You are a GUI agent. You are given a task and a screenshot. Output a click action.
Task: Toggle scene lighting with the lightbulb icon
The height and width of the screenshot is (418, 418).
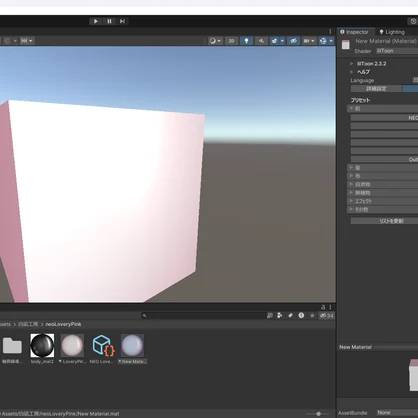(246, 41)

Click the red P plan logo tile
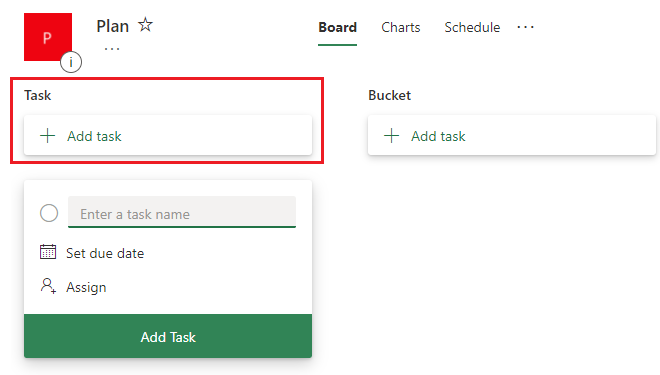[48, 37]
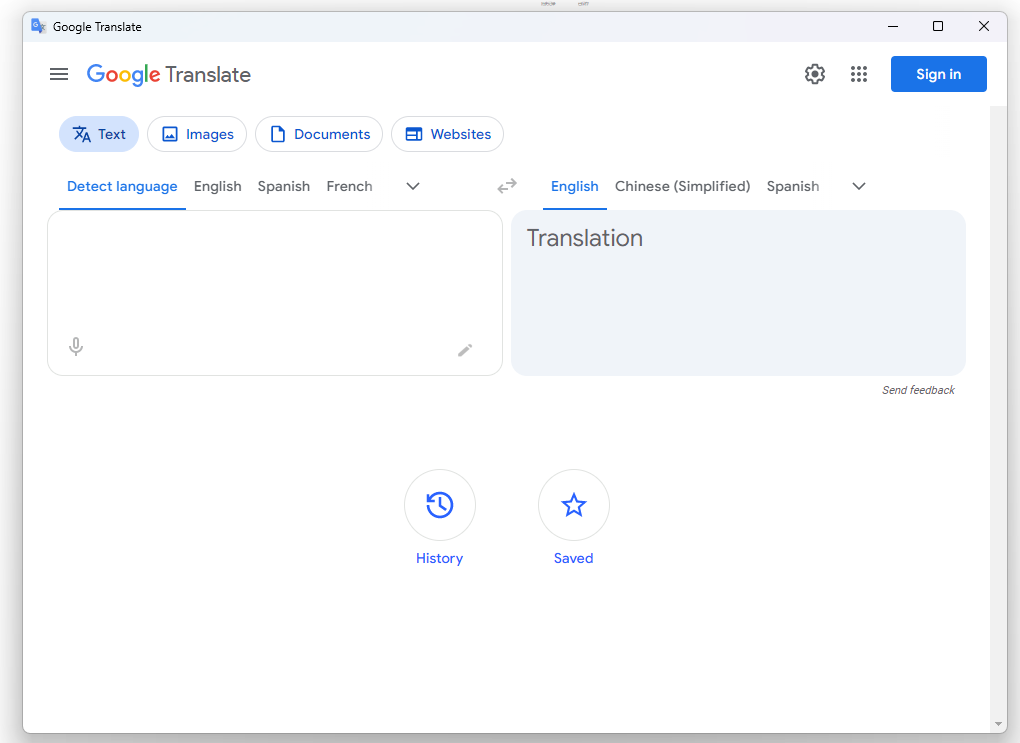The width and height of the screenshot is (1020, 743).
Task: Expand more source languages dropdown
Action: click(412, 186)
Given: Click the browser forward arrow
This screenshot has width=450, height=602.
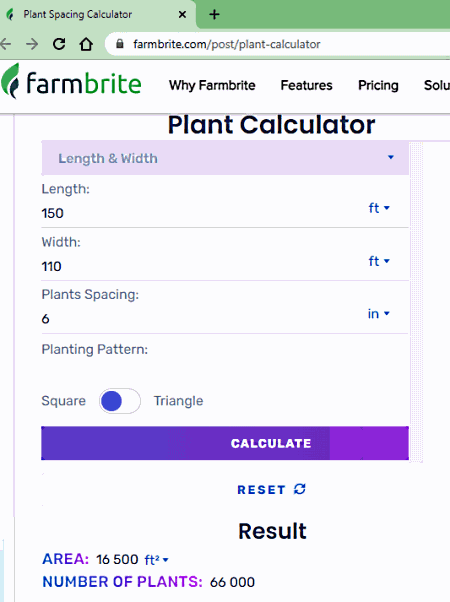Looking at the screenshot, I should [x=32, y=44].
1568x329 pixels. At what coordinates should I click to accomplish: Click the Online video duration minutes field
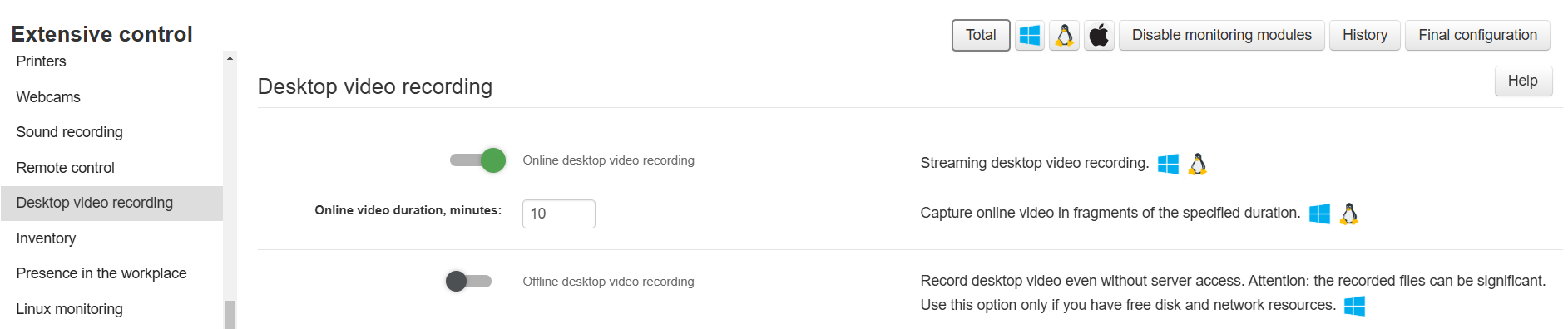click(x=558, y=214)
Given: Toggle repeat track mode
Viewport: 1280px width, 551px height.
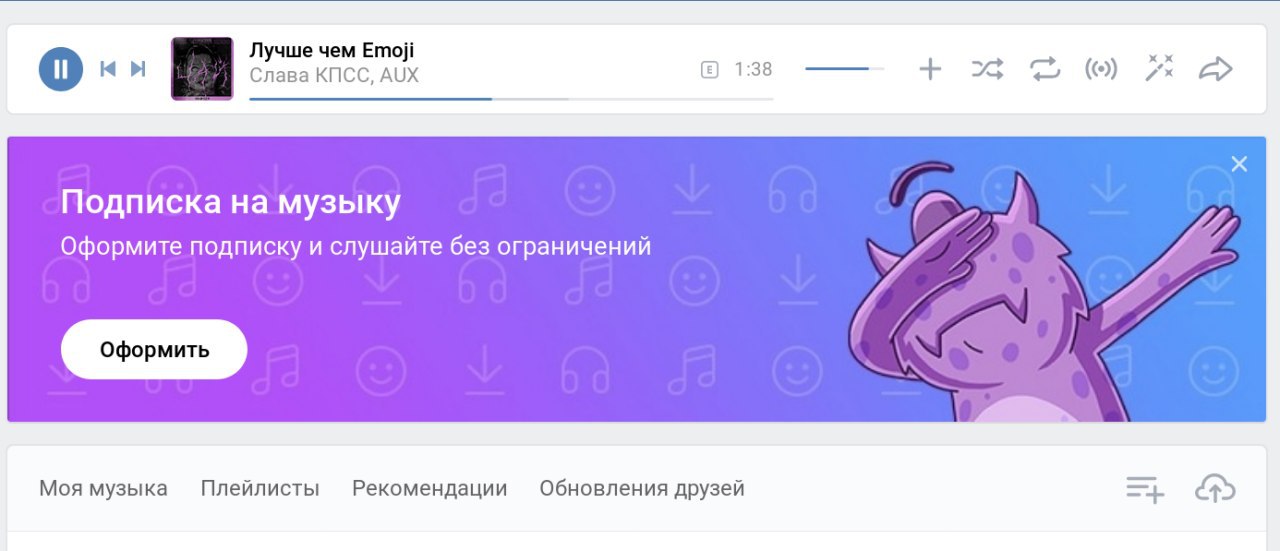Looking at the screenshot, I should [1044, 69].
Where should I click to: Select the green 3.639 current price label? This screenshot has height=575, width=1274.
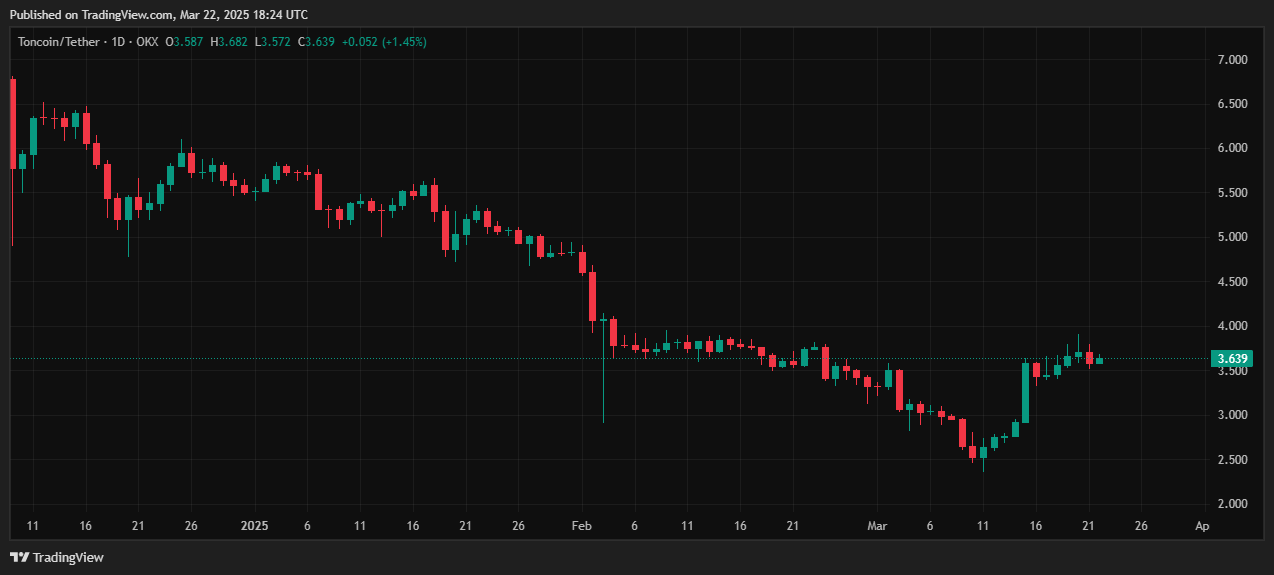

--*--

**Exercise directions**
Go through the records above and, whenever a line includes the word "Toggle", copy it.

**Reply**
Task: Toggle scene lighting with the lightbulb icon
Given: Toggle repeat track mode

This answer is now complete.